Aus Sterns zahlreichen Arbeiten ragt seine ideengeschichtliche Dissertation „Kulturpessimismus als politische Gefahr“ (1961) hervor. In ihr untersucht er den radikalisierenden Einfluss des konservativen Idealismus auf die gebildeten Eliten während der Weimarer Jahre. Zu seinen herausragenden Arbeiten zählt auch die monumentale Monographie „Gold und Eisen“. Darin beschäftigt er sich mit Bismarck und seinem jüdischen Bankier Bleichröder und stellt die gefährdeten und umstrittenen Anfänge der deutsch-jüdischen Symbiose im Zeitalter der klassischen Moderne in einen größeren, zeitgeschichtlichen Rahmen.

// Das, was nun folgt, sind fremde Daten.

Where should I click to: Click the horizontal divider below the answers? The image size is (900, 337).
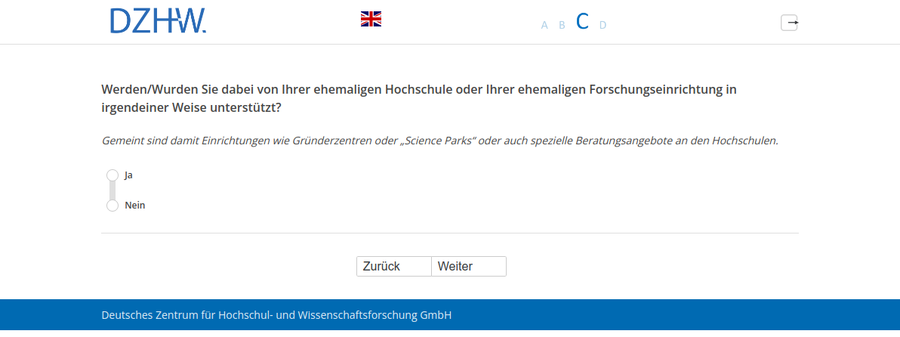pos(450,233)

Sterns Werke sind in Deutschland über die Wissenschaft hinaus anerkannt und verbreitet. 1999 erhielt er für seine Verdienste um die deutsch-jüdische Aussöhnung den Friedenspreis des Deutschen Buchhandels. 2004 überreichte ihm der damalige Außenminister Josef Fischer die anglo-israelische Leo-Baeck-Medaille. In den letzten Jahren avancierten Sterns Autobiographie „Fünf Deutschland und ein Leben“ (2007) und die Gespräche, die er 2010 mit Helmut Schmidt unter dem Titel „Unser Jahrhundert“ führte, zu Bestsellern. Zuletzt erschienen seine Gespräche mit Josef Fischer und die Doppelbiographie von „Dietrich Bonhoeffer und Hans von Dohnanyi im Widerstand gegen Hitler“. Der Historiker lehrte – mit einigen Unterbrechungen – seit 1946 an der Columbia University in New York, an der er heute noch als Emeritus tätig ist. Aus gesundheitlichen Gründen konnte Stern nicht persönlich an der Feierstunde teilnehmen. Er wandte sich jedoch in einer Videobotschaft an die TeilnehmerInnen des Festaktes und dankte für die Ehrung.